When calculating the effect of Earth's gravitational pull on a launched projectile, the expression −16t2 is used to represent that the projectile falls at a rate of 16 feet per second squared. If a toy rocket is launched vertically upward from the ground at an initial velocity of 132 feet per second, what will be its maximum height? Round to the nearest hundredth.
To find the maximum height reached by the toy rocket, we first need to find the time it takes for the rocket to reach its maximum height.
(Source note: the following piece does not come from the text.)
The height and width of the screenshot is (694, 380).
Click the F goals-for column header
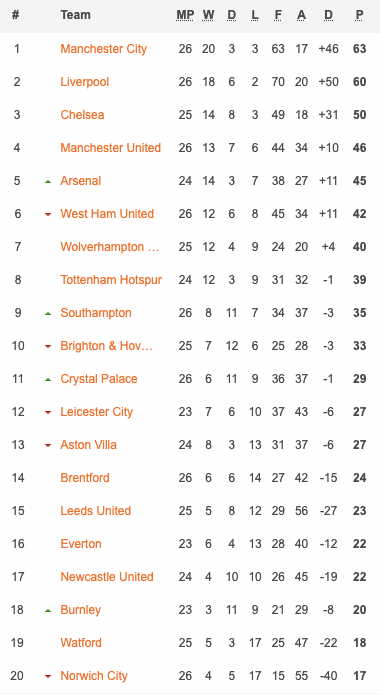click(278, 15)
The equation for the height of the rocket at any time t is given by:
h(t) = -16t^2 + 132t
To find the time it takes for the rocket to reach its maximum height, we need to find the vertex of the parabola represented by the equation h(t). The t-coordinate of the vertex of a parabola in the form ax^2 + bx + c is given by:
t = -b / 2a
In our case, a = -16 and b = 132. Plugging these values into the formula, we get:
t = -132 / 2(-16)
t = -132 / -32
t ≈ 4.125 seconds
Now that we have found the time it takes for the rocket to reach its maximum height, we can find the maximum height by plugging this time back into the equation h(t):
h(4.125) = -16(4.125)^2 + 132(4.125)
h(4.125) = -16(17.015625) + 544.5
h(4.125) = -272.25 + 544.5
h(4.125) = 272.25 feet
Therefore, the maximum height reached by the toy rocket is approximately 272.25 feet.